**To do**
[1] From the event page on building a brain, write out the passage starting with "How to build" and going on through "of Machine Intelligence)".
[2] In the event page on building a brain, list each visitor note that comes after "Brewery & Tap-house." and before the what3words address.

**Text section**
+---+

How to build a brain...Or a machine that thinks

Brewery & Tap-house. Step-free access. Under 18s must be accompanied by an adult. Accessible toilets. Venue does not serve food. Jumpers advised! what3words///upon.mole.above
Past event - 2018
14 May Doors open 18:30
19:00-22:00
Temperance Street Brewery & Taproom, 75 North Western Street,
Manchester M12 6DS
Sold Out!
The lifeblood of the 21st Century flows through our technology, but how did we get here and where are we going? Join us as we explore the rich history of computing in Manchester, from the first stored program in 1948 to using computers to model brain circuits. How close are we to recognising Alan Turing’s hope that “machines will eventually compete with man in all purely intellectual fields”?

The Automation of Science

Professor Ross King (Professor of Machine Intelligence)

+---+

**Data section**
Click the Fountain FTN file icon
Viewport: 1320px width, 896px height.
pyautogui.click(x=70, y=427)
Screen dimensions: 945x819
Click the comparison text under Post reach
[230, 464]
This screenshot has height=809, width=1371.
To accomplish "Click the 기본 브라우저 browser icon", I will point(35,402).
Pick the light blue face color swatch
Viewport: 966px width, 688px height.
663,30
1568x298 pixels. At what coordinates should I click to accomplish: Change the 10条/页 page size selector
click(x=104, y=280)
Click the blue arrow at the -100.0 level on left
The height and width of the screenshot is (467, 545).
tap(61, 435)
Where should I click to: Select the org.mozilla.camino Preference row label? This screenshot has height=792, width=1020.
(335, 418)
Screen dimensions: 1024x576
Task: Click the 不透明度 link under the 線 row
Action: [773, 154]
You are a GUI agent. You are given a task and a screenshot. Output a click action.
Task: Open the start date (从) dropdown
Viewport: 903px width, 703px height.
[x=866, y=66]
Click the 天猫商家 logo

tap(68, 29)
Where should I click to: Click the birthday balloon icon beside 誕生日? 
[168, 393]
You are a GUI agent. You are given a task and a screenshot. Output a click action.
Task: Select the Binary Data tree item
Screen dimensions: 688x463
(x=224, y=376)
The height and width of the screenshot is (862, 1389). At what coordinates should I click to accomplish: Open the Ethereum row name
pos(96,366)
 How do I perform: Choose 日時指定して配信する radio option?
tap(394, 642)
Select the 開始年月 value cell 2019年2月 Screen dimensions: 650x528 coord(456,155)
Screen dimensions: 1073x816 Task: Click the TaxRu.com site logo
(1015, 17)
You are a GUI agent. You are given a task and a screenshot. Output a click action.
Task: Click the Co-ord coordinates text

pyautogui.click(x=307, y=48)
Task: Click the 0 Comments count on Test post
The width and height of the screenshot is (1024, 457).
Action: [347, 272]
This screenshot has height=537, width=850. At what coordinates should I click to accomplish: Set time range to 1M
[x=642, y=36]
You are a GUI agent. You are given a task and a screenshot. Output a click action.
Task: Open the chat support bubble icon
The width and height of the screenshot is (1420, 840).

+---+

**Expected outputs**
[1]
How to build a brain...Or a machine that thinks

Brewery & Tap-house. Step-free access. Under 18s must be accompanied by an adult. Accessible toilets. Venue does not serve food. Jumpers advised! what3words///upon.mole.above
Past event - 2018
14 May Doors open 18:30
19:00-22:00
Temperance Street Brewery & Taproom, 75 North Western Street,
Manchester M12 6DS
Sold Out!
The lifeblood of the 21st Century flows through our technology, but how did we get here and where are we going? Join us as we explore the rich history of computing in Manchester, from the first stored program in 1948 to using computers to model brain circuits. How close are we to recognising Alan Turing’s hope that “machines will eventually compete with man in all purely intellectual fields”?

The Automation of Science

Professor Ross King (Professor of Machine Intelligence)

[2]
- Step-free access.
- Under 18s must be accompanied by an adult.
- Accessible toilets.
- Venue does not serve food.
- Jumpers advised!